| Gerade ist Robert Crumb 70 geworden. Crumb? Dem jüngst verstorbenen MRR wäre der Name sicher ein Buch mit mehr als sieben Siegeln gewesen. Denn eigentlich gehört Crumb nicht in die Literaturschublade. Eigentlich. Aber das ist längst Vergangenheit: Crumb ist Literatur und Kultur, kurz: Kult. Er war der Autor/Zeichner, der den Comic aus der niedlichen Disney-Bambi-Ecke befreite. Mit sich und seiner bekanntesten Figur, Fritz, the cat. Crumb zog 1968 mit seinem ersten Comic „Zap“ durch San Francisco, versuchte ihn zu verkaufen, hatte ihn selbst verlegt, gedruckt, weil sich kein Verleger fand. Die Themen waren klar: Hippies, Flower Power, LSD, freie Liebe und alles, was dazu gehörte. Psychose inklusive. Crumb fühlte die Zeit wie kein anderer. Und füllte sie mit herrlichen Bildern.

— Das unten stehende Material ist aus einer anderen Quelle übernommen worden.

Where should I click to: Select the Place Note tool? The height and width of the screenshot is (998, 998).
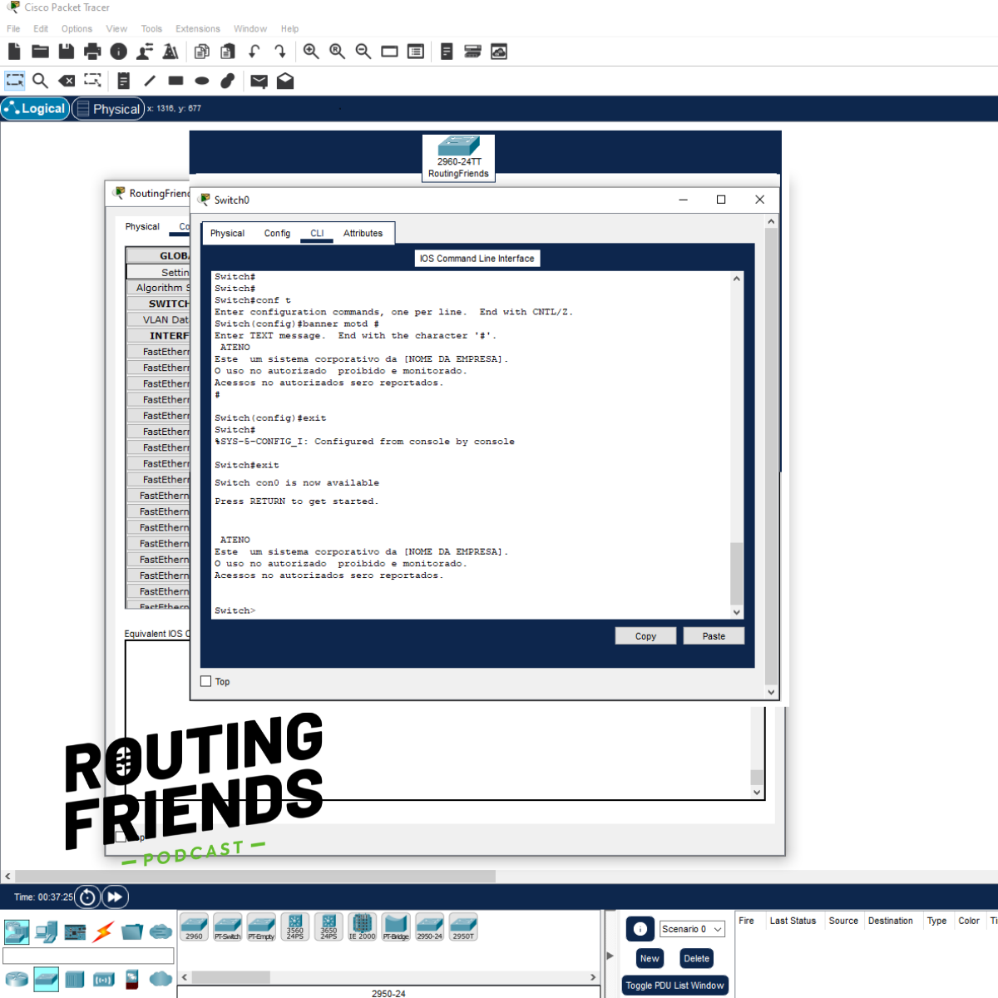click(x=124, y=81)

Intellektuell zwischen Jack Kerouac, Charles Bukowski, The Fugs und Frank Zappa zuhause, war Crumb der Zeichner und Texter einer Gruppe, die nicht an der materiellen Oberfläche schwamm und gehörte zur zweiten Beat-Generation.
Das machte Crumb an seinem komischen, manchmal bemitleidenswerten, vernarbt-pickeligen Pseudo-Ich locker fest und deutlich sichtbar. Mit wahnsinnig klaren Strichen, die an die ganz Großen erinnern: Georg Cruikshank oder Francisco Goya. In der Sammlung zum Thema „Frauen“ sind Arbeiten zwischen 1965 und 1999 vertreten. Es geht ausschließlich um den dickbebrillten, neurotischen Anti-Frauen-Typ, den Pseudo-Crumb, der vom Hollywood-Ideal der Zeit (Lana Turner u.a.) geprägt wurde. Er liebt Füße in Turnschlappen, kräftige Eislauf-Schenkel, vor allem aber deren oberen, drall-üppigen Rest, wird dabei aber nie verletzend oder gar unanständig. Da führte die amerikanische prüde Seele den Stift. Alles weitere bleibt der Phantasie überlassen.
Ein Kult-Werk und wert, einen Platz im Bücherschrank zu beanspruchen.
Robert Crumb, Mein Ärger mit den Frauen, Reprodukt Verlag, 96 S., 29 Euro.